Three hours after the first shot was fired, suspect Ronald Taylor, 39, slid his .22-caliber revolver and a knife down the hallway of an office building to Pittsburgh police negotiator Sgt. John Fisher and surrendered.
The siege had ended. The questioning had only begun.
At a press conference a couple of hours later, visibly stunned Wilkinsburg officials tried to make sense of senselessness. They conceded they could not.
"The community of Wilkinsburg is saddened and shocked by the random violence that took place here today. Too often you think it is impossible for something like this to happen in your community," Mayor Wilbert Young said.
He and police Chief Gerald Brewer expressed their condolences to families of the victims and their gratitude to the 30 police and medic agencies that responded.
Killed were John Kroll, 55, of Cabot, Butler County, a maintenance man, and Joseph Healy, 71, a former priest and longtime resident of Wilkinsburg.

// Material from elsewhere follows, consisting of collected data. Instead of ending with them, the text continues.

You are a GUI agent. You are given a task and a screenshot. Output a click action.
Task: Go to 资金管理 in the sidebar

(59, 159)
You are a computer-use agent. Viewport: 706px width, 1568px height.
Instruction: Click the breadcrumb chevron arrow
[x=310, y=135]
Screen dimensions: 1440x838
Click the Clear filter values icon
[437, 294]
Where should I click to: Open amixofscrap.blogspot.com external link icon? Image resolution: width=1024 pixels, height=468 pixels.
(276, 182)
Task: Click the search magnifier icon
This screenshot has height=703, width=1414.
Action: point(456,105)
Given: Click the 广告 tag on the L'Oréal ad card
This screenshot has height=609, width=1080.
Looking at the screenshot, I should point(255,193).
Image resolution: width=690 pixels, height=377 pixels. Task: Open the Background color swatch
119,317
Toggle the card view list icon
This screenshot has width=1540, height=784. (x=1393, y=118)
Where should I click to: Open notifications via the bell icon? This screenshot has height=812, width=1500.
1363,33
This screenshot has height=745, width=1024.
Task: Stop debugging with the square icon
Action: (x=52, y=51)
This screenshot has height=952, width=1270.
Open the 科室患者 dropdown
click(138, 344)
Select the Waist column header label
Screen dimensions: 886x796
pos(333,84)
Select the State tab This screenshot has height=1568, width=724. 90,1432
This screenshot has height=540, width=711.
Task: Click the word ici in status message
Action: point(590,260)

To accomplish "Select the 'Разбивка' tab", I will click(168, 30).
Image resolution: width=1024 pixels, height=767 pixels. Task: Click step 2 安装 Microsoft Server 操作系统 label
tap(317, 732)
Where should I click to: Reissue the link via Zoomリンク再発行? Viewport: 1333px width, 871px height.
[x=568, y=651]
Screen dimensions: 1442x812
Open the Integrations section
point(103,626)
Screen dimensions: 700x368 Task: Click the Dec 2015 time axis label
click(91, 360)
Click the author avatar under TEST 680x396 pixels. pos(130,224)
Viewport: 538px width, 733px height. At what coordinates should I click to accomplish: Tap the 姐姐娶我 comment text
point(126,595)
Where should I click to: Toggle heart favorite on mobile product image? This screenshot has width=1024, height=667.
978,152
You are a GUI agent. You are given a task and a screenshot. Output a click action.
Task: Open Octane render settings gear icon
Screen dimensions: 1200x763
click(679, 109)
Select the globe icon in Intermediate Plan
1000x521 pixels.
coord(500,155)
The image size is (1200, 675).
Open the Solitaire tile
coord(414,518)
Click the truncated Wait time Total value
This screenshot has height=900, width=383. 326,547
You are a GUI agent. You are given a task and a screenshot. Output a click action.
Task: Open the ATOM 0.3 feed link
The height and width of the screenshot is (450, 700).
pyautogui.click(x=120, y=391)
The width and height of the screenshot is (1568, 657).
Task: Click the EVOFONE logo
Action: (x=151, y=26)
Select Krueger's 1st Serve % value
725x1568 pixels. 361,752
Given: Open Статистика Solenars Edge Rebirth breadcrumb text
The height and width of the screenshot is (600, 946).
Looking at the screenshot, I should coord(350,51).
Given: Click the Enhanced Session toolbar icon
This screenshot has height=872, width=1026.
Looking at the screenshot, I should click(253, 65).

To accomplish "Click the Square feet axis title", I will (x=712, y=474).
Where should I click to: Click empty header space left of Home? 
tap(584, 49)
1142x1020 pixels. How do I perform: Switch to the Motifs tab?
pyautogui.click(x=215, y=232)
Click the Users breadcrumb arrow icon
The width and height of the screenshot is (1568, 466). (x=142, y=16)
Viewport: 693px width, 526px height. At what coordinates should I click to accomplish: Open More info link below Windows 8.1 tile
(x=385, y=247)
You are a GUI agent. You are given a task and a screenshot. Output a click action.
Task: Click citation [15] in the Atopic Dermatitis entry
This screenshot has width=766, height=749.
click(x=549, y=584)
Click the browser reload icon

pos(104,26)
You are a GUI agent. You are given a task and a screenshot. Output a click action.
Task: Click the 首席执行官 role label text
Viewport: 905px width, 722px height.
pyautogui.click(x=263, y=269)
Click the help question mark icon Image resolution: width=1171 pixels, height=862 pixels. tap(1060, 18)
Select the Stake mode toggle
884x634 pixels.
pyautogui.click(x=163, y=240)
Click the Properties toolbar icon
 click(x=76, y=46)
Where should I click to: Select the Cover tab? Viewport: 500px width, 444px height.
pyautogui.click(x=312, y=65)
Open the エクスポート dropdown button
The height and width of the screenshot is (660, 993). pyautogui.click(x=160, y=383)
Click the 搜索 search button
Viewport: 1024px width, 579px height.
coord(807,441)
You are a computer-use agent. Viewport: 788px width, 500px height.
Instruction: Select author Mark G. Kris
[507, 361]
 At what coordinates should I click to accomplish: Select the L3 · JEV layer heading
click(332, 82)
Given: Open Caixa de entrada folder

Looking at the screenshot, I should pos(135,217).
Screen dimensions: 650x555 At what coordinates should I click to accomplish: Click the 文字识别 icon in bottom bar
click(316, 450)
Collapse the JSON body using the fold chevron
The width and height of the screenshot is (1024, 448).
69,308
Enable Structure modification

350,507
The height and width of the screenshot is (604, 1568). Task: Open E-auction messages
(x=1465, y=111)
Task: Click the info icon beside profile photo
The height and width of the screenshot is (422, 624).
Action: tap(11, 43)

The other victims ranged in condition from critical to good.
No one could answer the question on the mind of everyone from President Clinton to other citizens of a nation frightened and numbed by such mass shootings: Why?
Why, as police believe, did Taylor, who never had any run-ins with the law, set fire to his fifth-floor apartment at 1208 Wood St., and shoot Kroll?
Why did he then walk several blocks to the Burger King restaurant on Penn Avenue, shoot Healy, cross Penn and shoot three more men inside and outside the McDonald's restaurant?
"We have no specific motive at this time," was all that Brewer could say.
But authorities are looking into the possibility that the shootings were racially motivated, an issue raised by Taylor himself in the negotiations with Fisher and in comments to witnesses. Taylor is black and the five shooting victims were white.
Pittsburgh FBI spokesman Bill Crowley said his agency has begun a civil rights investigation to determine whether racial animus played any part in the case.
Whatever the cause, there was no escaping the effect.
"This is a very profound tragedy for our jurisdiction," Brewer said.
Insults and anger
About 9 a.m., John DeWitt and John Kroll went to No. 510 at 1208 Wood St. to remove and repair Ronald Taylor's apartment door. It was the second time in recent weeks that DeWitt had been summoned to Taylor's apartment for the same task.
Taylor, never kind to DeWitt, was more vitriolic than usual in his racial taunts, DeWitt said.
"[Taylor] was calling me a white racist, a pig ... everything in the book," DeWitt said afterward. "He just kept it up."
Taylor had lived in the apartment since summer. He complained whenever white people moved in to the Woodside Garden Apartments.
For a reason unknown to DeWitt, Taylor reserved a special racial ire for him.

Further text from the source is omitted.